据研究人员报告,那些活到110岁甚至更久的人其实也和普通人一样有很多与疾病相关的基因,但是,所不同的是,他们同时又兼具与之相对应的保护基因。所以,他们才得以如此长寿。

一个由美国科学家组成的团队发现所谓的百岁老人实际上是非常罕见的——在发达国家,5,000,000个人中才会出现一个。越来越多的证据显示,基因在这其中发挥了非常重要的作用。

在这项被他们称作“史无前例”的研究中,研究者们分别对两位114岁高龄的老爷爷和老奶奶进行了全基因组分析,结果发现他们拥有和普通人一样多的疾病相关基因。

比方说,这位老爷爷拥有37种能增加结肠癌风险的突变基因。

“事实上,早年他也曾患过梗阻性结肠癌,所幸的是,后来癌细胞并没有扩散并且已经通过手术成功治愈了。即便在临死之前,他的身体状况和认知能力也表现得相当惊人。” 英国百岁老人研究主任Thomas Perls博士在波士顿大学医学中心新闻发布会上说。

而这位老奶奶则拥有众多与“老年病”有关的突变基因,比如心脏病、癌症以阿尔茨海默氏病。她之前就被确诊为充血性心力衰竭和轻度认知功能障碍,但是直到她108岁时这些病症才开始慢慢显现。

“百岁老人拥有和其他人一样多的疾病相关突变基因,这是我们以及其他研究者都公认的事实。也许,这其中的区别在于百岁老人们同时还拥有长寿相关的突变型,可以抵消疾病相关基因,这样就使得疾病不会发生——或者就算发生了,在这群几乎达到人类寿命极限的人身上,也不会表现出那么强的致病性。” Perls说。

这项研究发表在1月3日出版的《Frontiers in Genetics》杂志上。

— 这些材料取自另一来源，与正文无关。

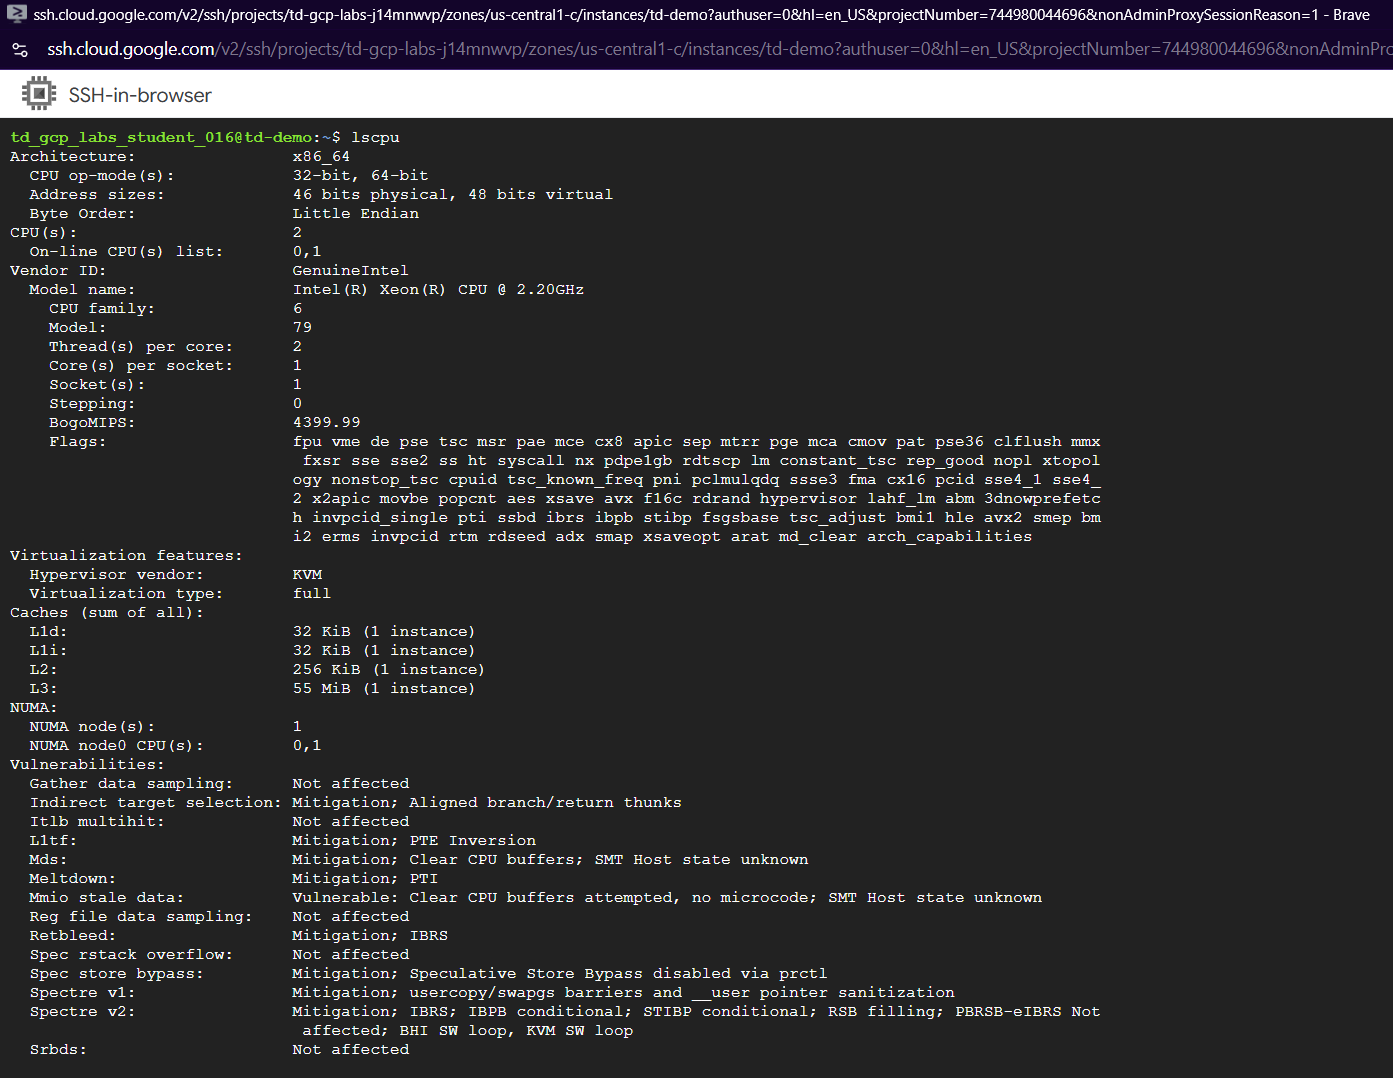Click the lscpu command in the prompt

Whole genome sequences of a male and female supercentenarian, ages greater than 114 years

Paola Sebastiani, Alberto Riva, Monty Montano, Phillip Pham, Ali Torkamani, Eugene Scherba, Gary Benson, Jacqueline N. Milton, Clinton T. Baldwin, Stacy Andersen, Nicholas J. Schork, Martin H. Steinberg and Thomas T. Perls

Supercentenarians (age 110+ years old) generally delay or escape age-related diseases and disability well beyond the age of 100 and this exceptional survival is likely to be influenced by a genetic predisposition that includes both common and rare genetic variants. In this report, we describe the complete genomic sequences of male and female supercentenarians, both age >114 years old. We show that: (1) the sequence variant spectrum of these two individuals’ DNA sequences is largely comparable to existing non-supercentenarian genomes; (2) the two individuals do not appear to carry most of the well-established human longevity enabling variants already reported in the literature; (3) they have a comparable number of known disease-associated variants relative to most human genomes sequenced to-date; (4) approximately 1% of the variants these individuals possess are novel and may point to new genes involved in exceptional longevity; and (5) both individuals are enriched for coding variants near longevity-associated variants that we discovered through a large genome-wide association study. These analyses suggest that there are both common and rare longevity-associated variants that may counter the effects of disease-predisposing variants and extend lifespan. The continued analysis of the genomes of these and other rare individuals who have survived to extremely old ages should provide insight into the processes that contribute to the maintenance of health during extreme aging.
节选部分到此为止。